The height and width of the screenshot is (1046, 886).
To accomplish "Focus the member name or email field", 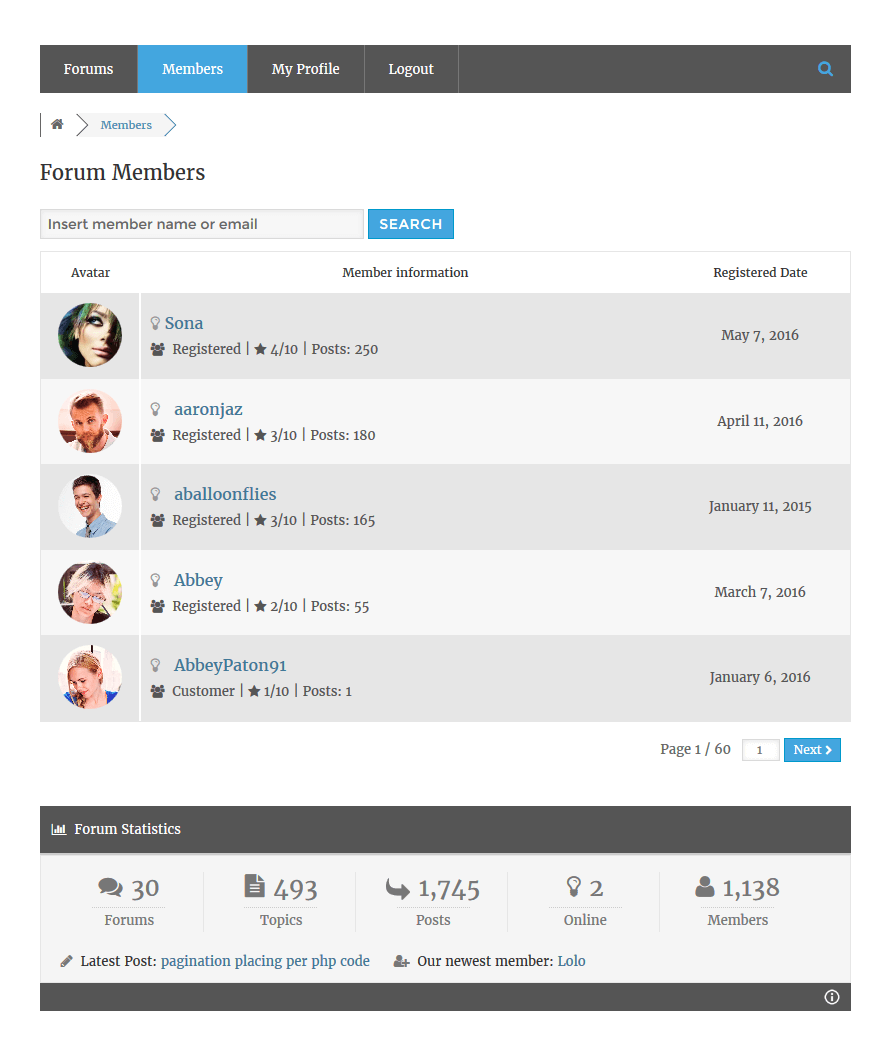I will 201,224.
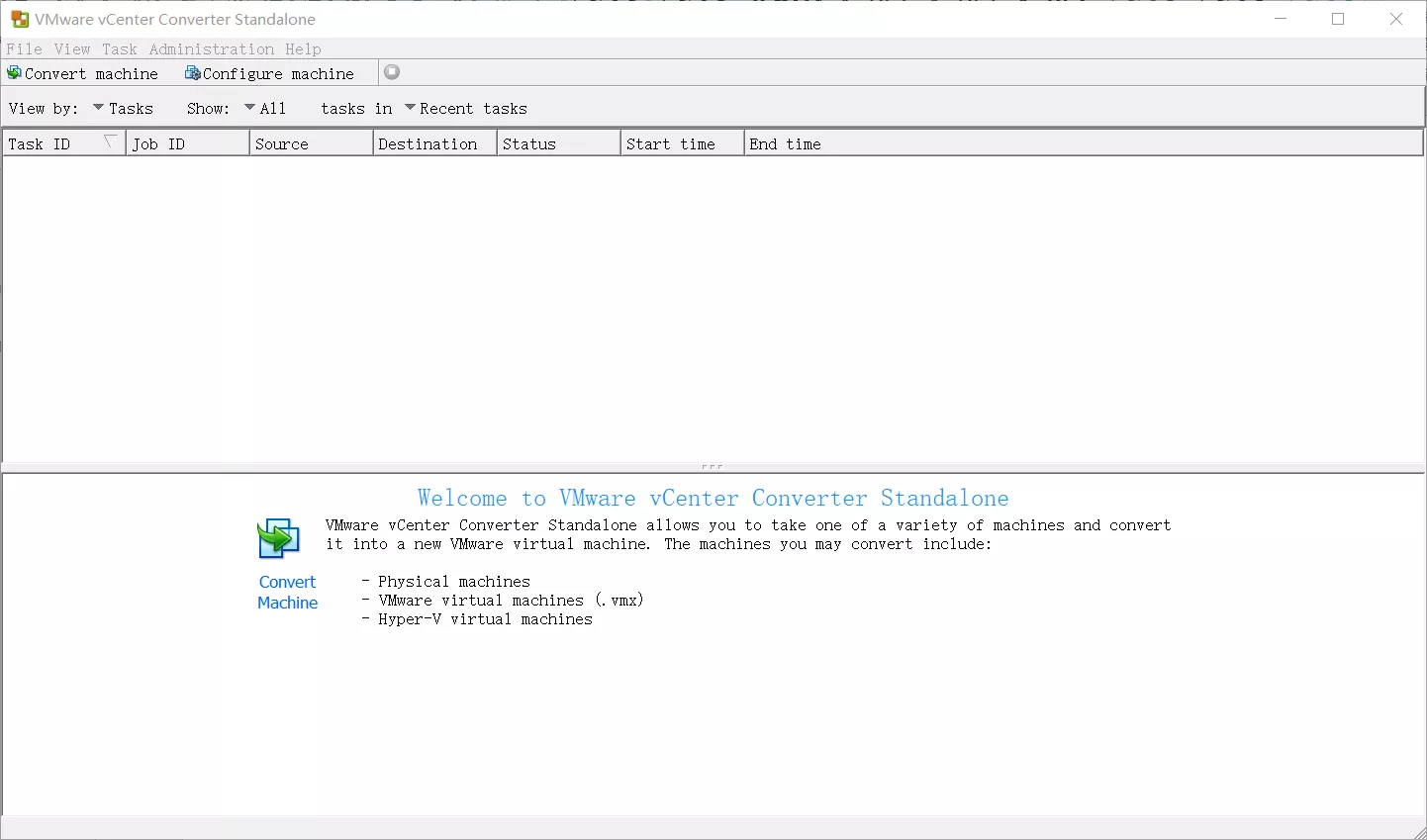
Task: Open the View menu
Action: tap(72, 49)
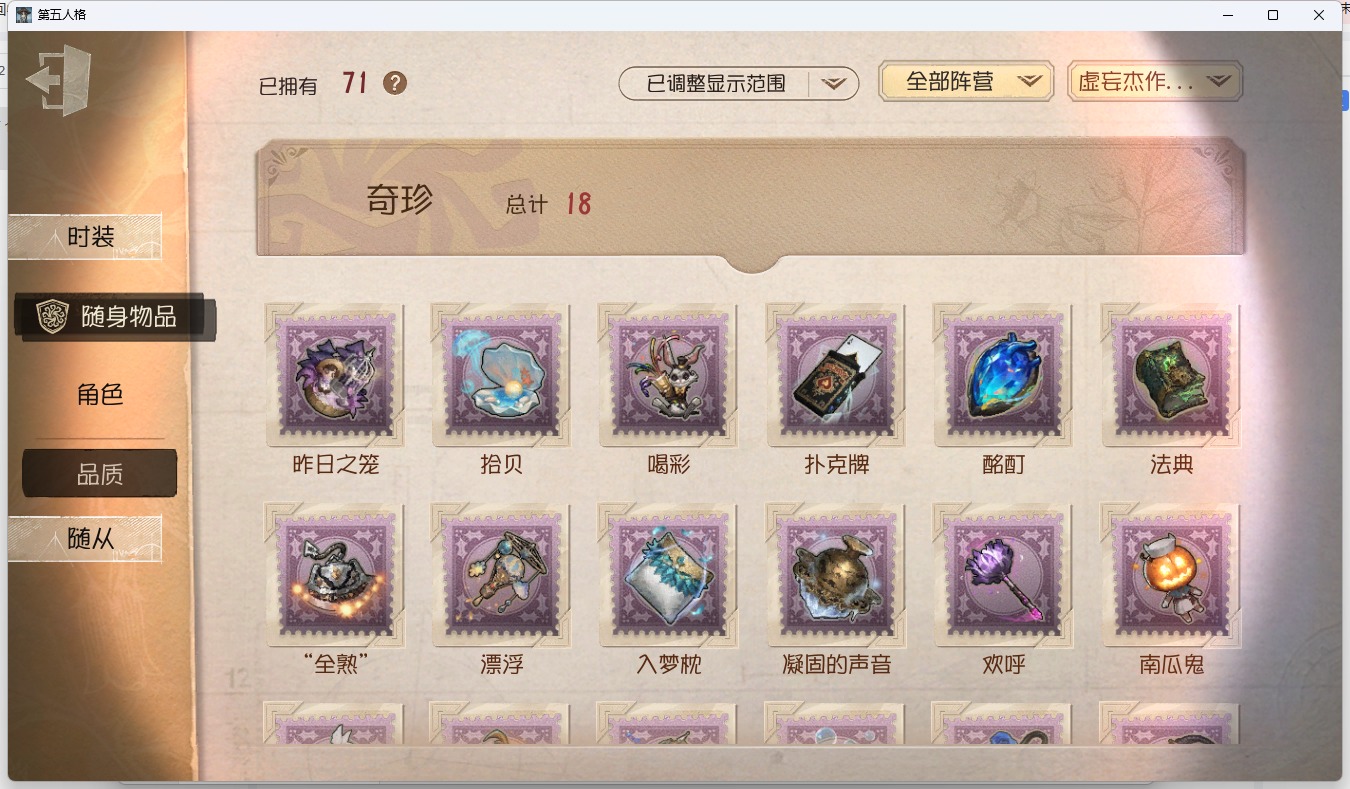Screen dimensions: 1350x789
Task: Select the 随身物品 tab
Action: [x=114, y=317]
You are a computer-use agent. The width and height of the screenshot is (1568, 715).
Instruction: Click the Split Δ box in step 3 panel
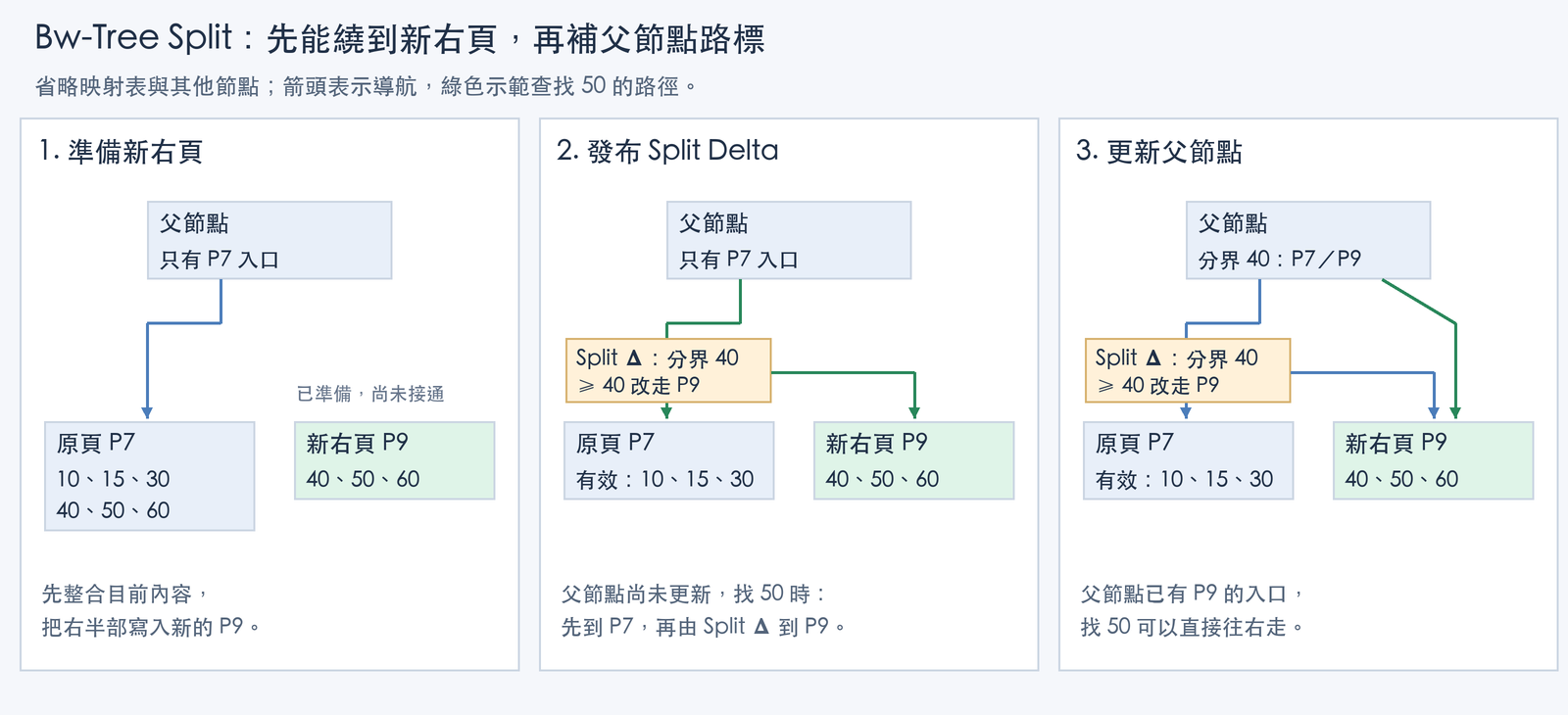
==========
◆ TASK ITEM ◆
Scan the listing above, and wherever a line holds the word "width", copy it.

◆ RESULT OF THE TASK ◆
The height and width of the screenshot is (1046, 886).
You are a computer-use agent. The width and height of the screenshot is (1568, 715).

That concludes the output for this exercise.